Creating the model:
model_path = 'model.onnx'
shape = (1, 224, 224, 3)
x0 = gs.Variable(name="x0", dtype=np.float32, shape=shape)
new_shape = (1, 3, 224, 224)
Y = gs.Variable(name="Y", dtype=np.float32, shape=new_shape)
nodes = [
gs.Node(
op="Transpose", inputs=[x0], outputs=[Y], attrs={"perm": [0, 3, 1, 2]}
),
]
graph = gs.Graph(nodes=nodes, inputs=[x0], outputs=[Y])
graph.cleanup().toposort()
model = gs.export_onnx(graph)
print("checking for errors...")
check = onnx.checker.check_model(model)
print(check)
onnx.save(model, model_path)
Modifying the model attempt:
graph = gs.import_onnx(onnx.load(model_path))
first_t = [node for node in graph.nodes if node.op == "Transpose"][0]
resize_out = gs.Variable("resize_out", dtype=np.float32)
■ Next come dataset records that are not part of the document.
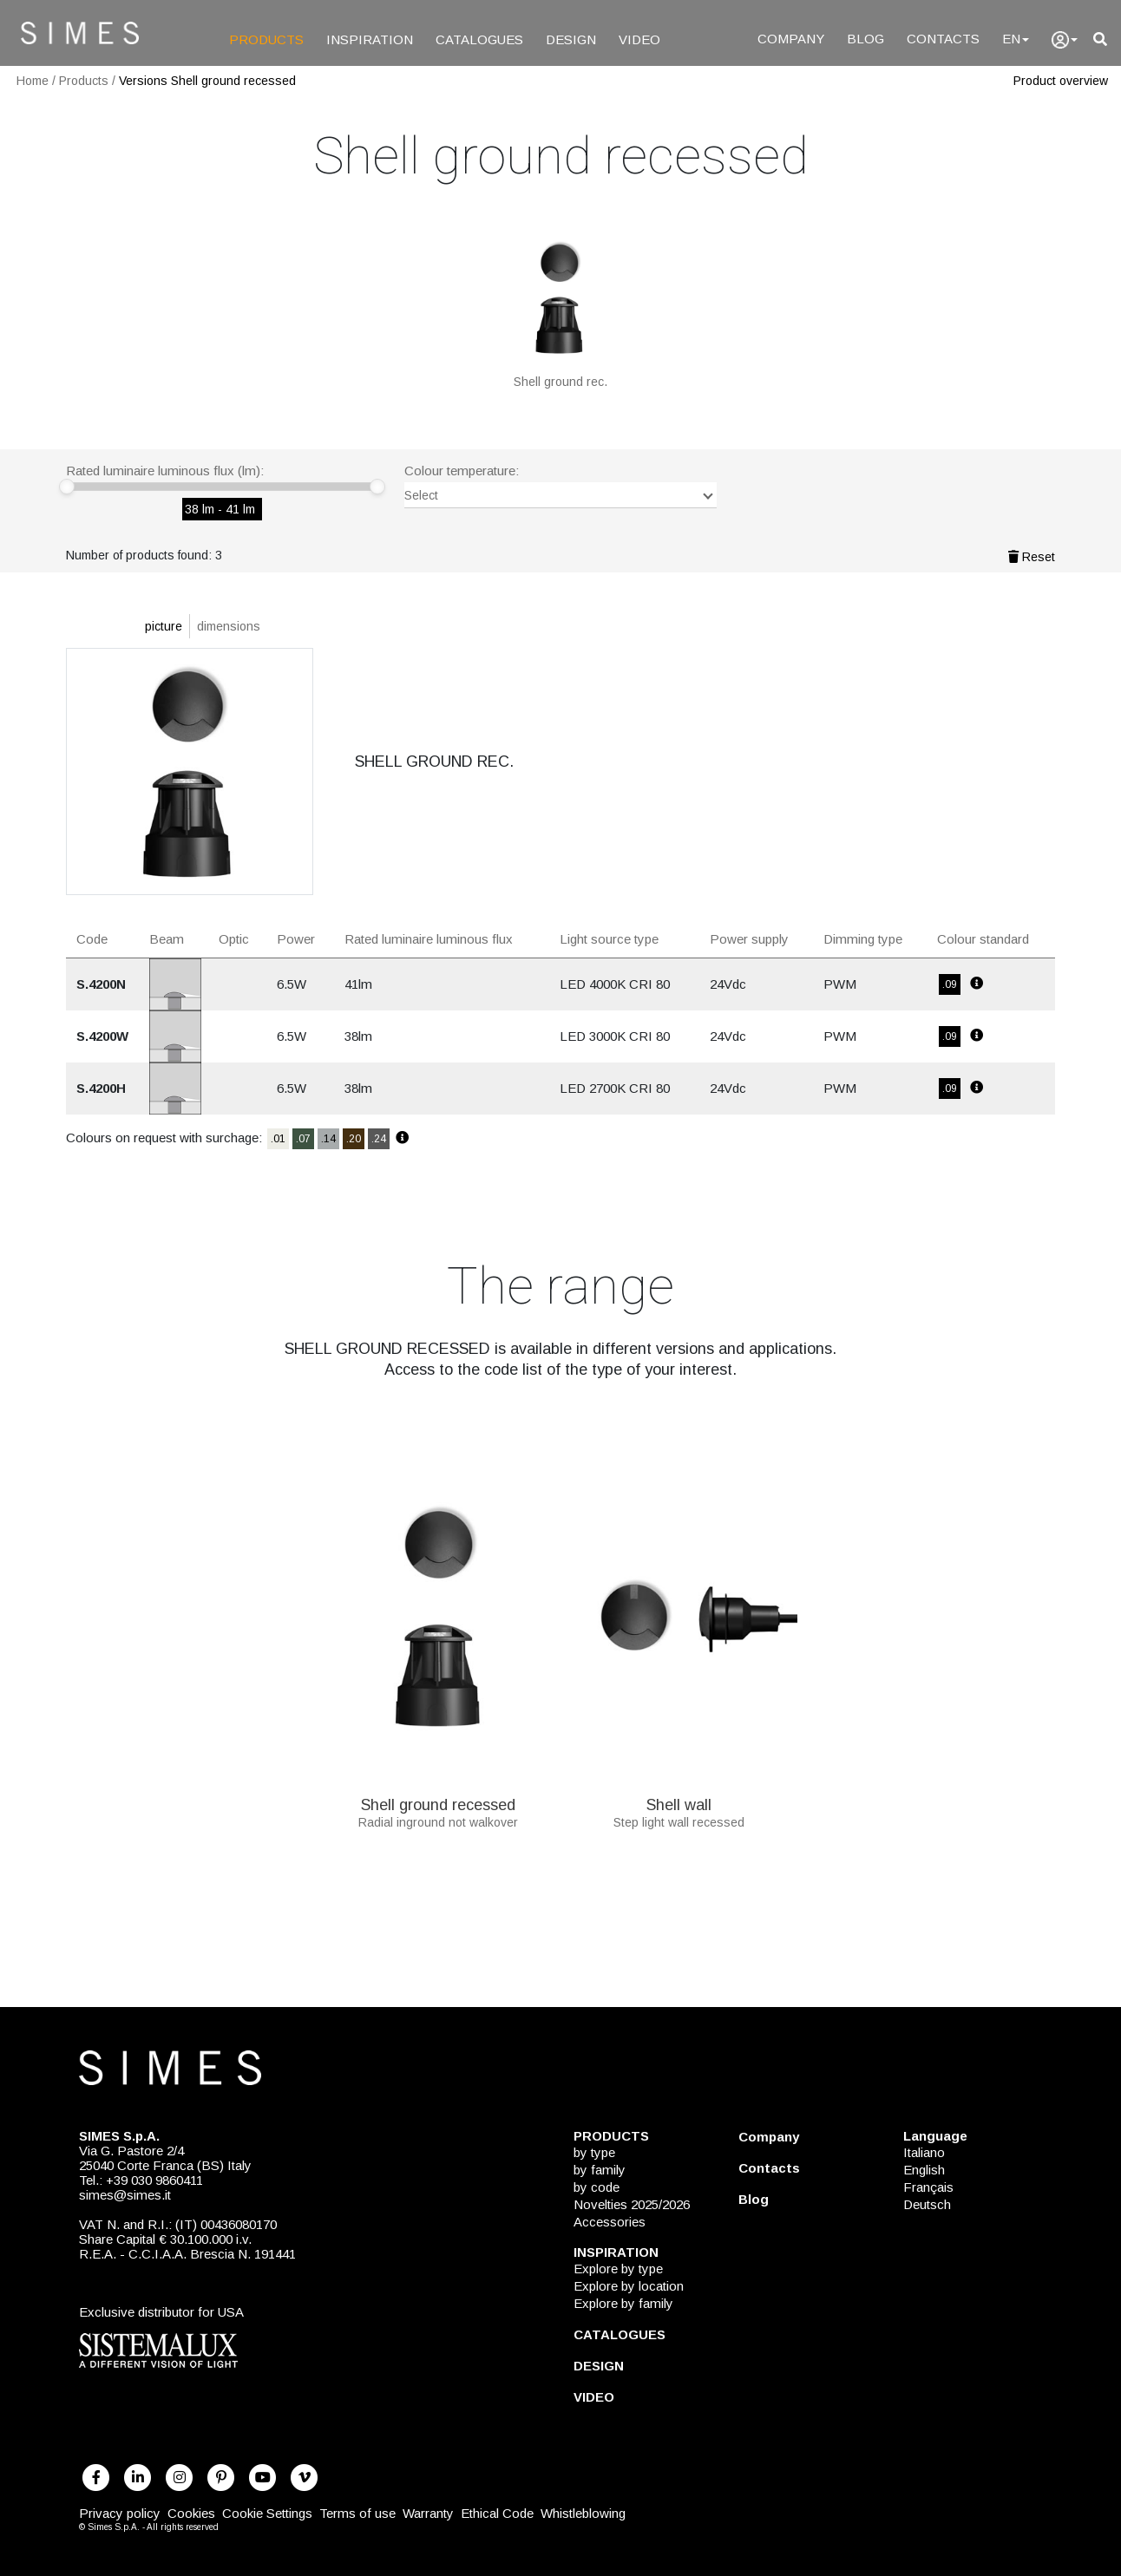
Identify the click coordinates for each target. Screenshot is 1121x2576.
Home (32, 81)
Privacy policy (120, 2513)
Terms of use (357, 2513)
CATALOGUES (479, 39)
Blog (753, 2199)
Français (928, 2187)
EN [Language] (1015, 38)
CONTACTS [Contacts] (943, 38)
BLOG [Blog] (865, 38)
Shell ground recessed (437, 1799)
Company (768, 2136)
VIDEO (639, 39)
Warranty (428, 2513)
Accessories (610, 2221)
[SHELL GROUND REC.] (560, 308)
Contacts (769, 2168)
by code (597, 2187)
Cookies (191, 2513)
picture (163, 626)
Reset (1031, 557)
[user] (1065, 40)
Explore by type (618, 2268)
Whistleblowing (583, 2513)
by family (600, 2169)
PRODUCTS (266, 39)
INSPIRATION (369, 39)
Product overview (1060, 81)
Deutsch (927, 2204)
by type (594, 2152)
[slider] (67, 486)
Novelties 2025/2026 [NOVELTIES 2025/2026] (632, 2204)
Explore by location (629, 2286)
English (924, 2169)
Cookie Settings (267, 2513)
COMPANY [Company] (790, 38)
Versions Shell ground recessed (207, 81)
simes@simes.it (125, 2194)
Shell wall (678, 1799)
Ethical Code (497, 2513)
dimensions (228, 626)
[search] (1100, 39)
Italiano (924, 2152)
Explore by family (623, 2303)
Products (83, 81)
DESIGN (571, 39)
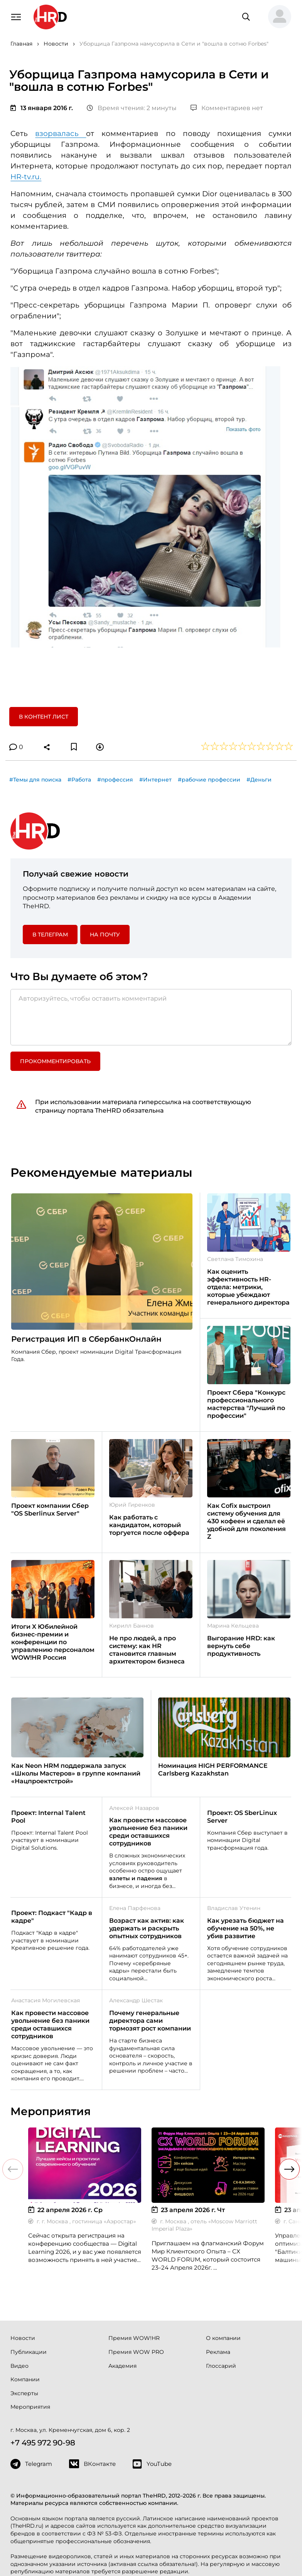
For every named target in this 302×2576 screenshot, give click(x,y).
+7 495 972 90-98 (42, 2442)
sizes = np.asarray([1, 3, 512, 512])
size_tensor = gs.Constant(name="resize_sizes", values=sizes)
resize = gs.Node(
op="Resize",
inputs=[first_t.outputs[0], [], [], size_tensor], #What to do here <----------
outputs=[resize_out],
attrs={},
name="resize_op",
)
I’m unsure of what to do for the creation of the gs.Node(op=“Resize”) . Resize takes up to four inputs (3 optional), but I only want to use the first and last ones. If I only give two inputs, then it returns “Node (resize_op) has input size 2 not in range [min=3, max=4].”